Propofol Increases Expression of Basic Fibroblast Growth Factor After Transient Cerebral Ischemia in Rats

Abstract

Anesthetics such as propofol can provide neuroprotective effects against cerebral ischemia. However, the underlying mechanism of this beneficial effect is not clear. Therefore, we subjected male Sprague-Dawley rats to 2h of middle cerebral artery occlusion and investigated how post-ischemic administration of propofol affected neurologic outcome and the expression of basic fibroblast growth factor (bFGF). After 2h of ischemia, just before reperfusion, the animals were randomly assigned to receive either propofol (20mgkg(-1)h(-1)) or vehicle (10% intralipid, 2mlkg(-1)h(-1)) intravenously for 4h. Neurologic scores, infarct volume, and brain water content were measured at different time points after reperfusion. mRNA level of bFGF was measured by real-time PCR, and the protein expression level of bFGF was analyzed by immunohistochemistry and Western blot. At 6, 24, 72h, and 7days of reperfusion, infarct volume was significantly reduced in the propofol-treated group compared to that in the vehicle-treated group (all P<0.05).
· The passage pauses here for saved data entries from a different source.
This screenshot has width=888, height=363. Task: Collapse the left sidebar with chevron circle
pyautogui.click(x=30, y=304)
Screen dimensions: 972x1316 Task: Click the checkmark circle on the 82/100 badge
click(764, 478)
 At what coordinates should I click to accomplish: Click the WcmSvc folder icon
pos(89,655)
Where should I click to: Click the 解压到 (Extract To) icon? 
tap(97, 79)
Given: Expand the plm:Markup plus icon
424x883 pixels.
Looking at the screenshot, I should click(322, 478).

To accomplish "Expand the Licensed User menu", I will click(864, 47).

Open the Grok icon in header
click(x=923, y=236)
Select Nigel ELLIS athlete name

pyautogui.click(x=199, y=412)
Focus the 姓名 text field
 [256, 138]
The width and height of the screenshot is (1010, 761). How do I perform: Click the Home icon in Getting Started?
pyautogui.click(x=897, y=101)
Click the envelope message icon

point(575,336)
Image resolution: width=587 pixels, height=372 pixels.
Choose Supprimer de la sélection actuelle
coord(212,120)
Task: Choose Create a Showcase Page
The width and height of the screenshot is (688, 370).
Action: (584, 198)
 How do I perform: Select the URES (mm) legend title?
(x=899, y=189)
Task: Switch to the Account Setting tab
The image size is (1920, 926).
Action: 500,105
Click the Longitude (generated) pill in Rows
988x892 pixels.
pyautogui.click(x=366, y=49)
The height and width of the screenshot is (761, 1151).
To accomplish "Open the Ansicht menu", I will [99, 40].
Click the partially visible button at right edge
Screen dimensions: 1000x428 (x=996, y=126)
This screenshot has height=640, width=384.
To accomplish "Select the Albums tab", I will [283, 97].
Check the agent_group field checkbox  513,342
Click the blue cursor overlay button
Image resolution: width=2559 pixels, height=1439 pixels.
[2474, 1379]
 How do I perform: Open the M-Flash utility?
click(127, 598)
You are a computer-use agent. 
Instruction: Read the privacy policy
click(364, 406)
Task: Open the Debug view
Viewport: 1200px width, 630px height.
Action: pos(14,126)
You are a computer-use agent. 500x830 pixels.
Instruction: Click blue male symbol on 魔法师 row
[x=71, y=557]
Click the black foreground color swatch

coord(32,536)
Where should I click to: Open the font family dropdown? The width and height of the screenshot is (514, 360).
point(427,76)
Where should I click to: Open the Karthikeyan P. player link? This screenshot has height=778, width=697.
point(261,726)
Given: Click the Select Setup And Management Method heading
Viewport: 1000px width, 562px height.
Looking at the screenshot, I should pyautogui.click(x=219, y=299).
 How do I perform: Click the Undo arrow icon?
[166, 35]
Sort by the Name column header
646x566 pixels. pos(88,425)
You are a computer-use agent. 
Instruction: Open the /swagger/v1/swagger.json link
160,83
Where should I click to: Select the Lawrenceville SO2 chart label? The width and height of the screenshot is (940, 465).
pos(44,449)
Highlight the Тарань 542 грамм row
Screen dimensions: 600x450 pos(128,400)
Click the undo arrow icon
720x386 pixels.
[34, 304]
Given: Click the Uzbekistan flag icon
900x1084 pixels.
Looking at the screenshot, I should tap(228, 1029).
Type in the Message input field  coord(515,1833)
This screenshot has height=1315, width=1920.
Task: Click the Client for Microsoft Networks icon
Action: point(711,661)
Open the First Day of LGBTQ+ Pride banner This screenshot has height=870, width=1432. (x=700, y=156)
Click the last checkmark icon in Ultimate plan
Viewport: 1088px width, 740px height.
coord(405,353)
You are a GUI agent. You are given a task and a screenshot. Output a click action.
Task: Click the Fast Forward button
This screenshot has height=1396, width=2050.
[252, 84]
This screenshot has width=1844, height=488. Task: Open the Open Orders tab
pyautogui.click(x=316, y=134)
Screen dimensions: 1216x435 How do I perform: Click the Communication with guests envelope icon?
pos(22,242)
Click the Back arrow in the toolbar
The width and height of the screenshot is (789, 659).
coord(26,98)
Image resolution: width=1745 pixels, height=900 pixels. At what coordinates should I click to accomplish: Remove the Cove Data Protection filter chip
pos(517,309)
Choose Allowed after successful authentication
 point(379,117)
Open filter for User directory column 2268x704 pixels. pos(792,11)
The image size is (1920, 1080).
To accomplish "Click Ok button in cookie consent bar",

Propofol post-treatment also attenuated brain water content at 24 and 72h and reduced neurologic deficit score at 72h and 7days of reperfusion (all P<0.05). Additionally, in the peri-infarct area, bFGF mRNA and protein expression were elevated at 6, 24, and 72h of reperfusion compared to that in the vehicle-treated group (all P<0.05). These results show that post-ischemic administration of propofol provides neural protection from cerebral ischemia-reperfusion injury. This protection may be related to an early increase in the expression of bFGF.